In a small room in Frankfort, folks packed in quietly Monday to show solidarity for the family of Fayette County Sheriff's Deputy Joseph Angelucci, while they pleaded in front of the parole board to deny their loved one's killer an early medical parole.
William Bennett was convicted in the then-24-year-old's shooting death in 1988. Police say Bennett attacked and shot Angelucci when Angelucci went to serve him a warrant. Angelucci was shot in the chest and died 18 days later, on Thanksgiving eve.
Angelucci's family members say the bullet that hit him in the chest was a life sentence for them all.
"They've been able to visit Mr. Bennett, been able to go to the jail and see him," explained Joseph's older brother, Armand Angelucci, Junior. "They've been able to laugh with him, talk to him, watch TV with him; if we want to contact Joe, we have to go to Calvary Cemetery."
Department of Corrections doctors say Bennett is terminal and in accordance to state statutes have asked the parole board to consider an early medical parole for the convicted killer.
"Probably because they don't want to pay for medical expenses," Fayette County Attorney Ray Larson said to the parole board after explaining he was the prosecutor in the case. "My question is---- who's gonna pay them if he gets out?"

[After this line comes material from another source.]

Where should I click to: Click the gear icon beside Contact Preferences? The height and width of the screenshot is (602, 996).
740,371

"It really doesn't matter what kind of condition he's in;" explained Armand Angelucci, Junior. "We know the jail is full of people who are sick and dying and they have doctors and nurses prepared to help them."

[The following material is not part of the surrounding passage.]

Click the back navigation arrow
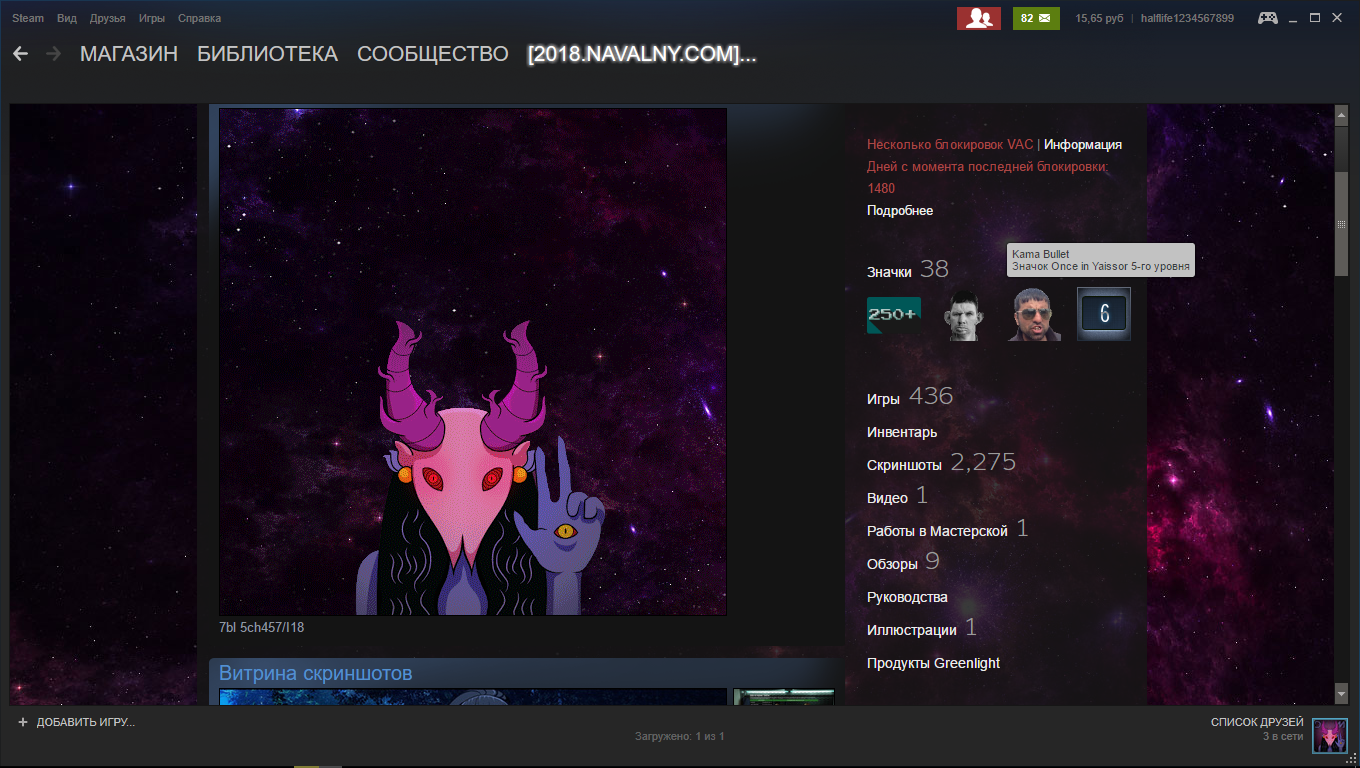This screenshot has width=1360, height=768. click(20, 54)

"The pain and the suffering that Joe endured remains in my mind," explained Judge Armand Angelucci. "The pain and suffering our family undertook stays in my mind."
Raw with emotion, the former judge says his wounds have never healed and that each of the three times he's in front of the parole board, they get deeper.
"You can't begin to know the pain and suffering, fear and anxiety that one has when you lose a child," he admonished the board.
The Angelucci family will have to wait until a full parole board meeting next Monday to find out what will happen and remain hopeful Bennett will stay behind bars the rest of his life.
According to state statutes, anyone seeking a medical parole must have a terminal condition, severe chronic disease or be limited in mobility.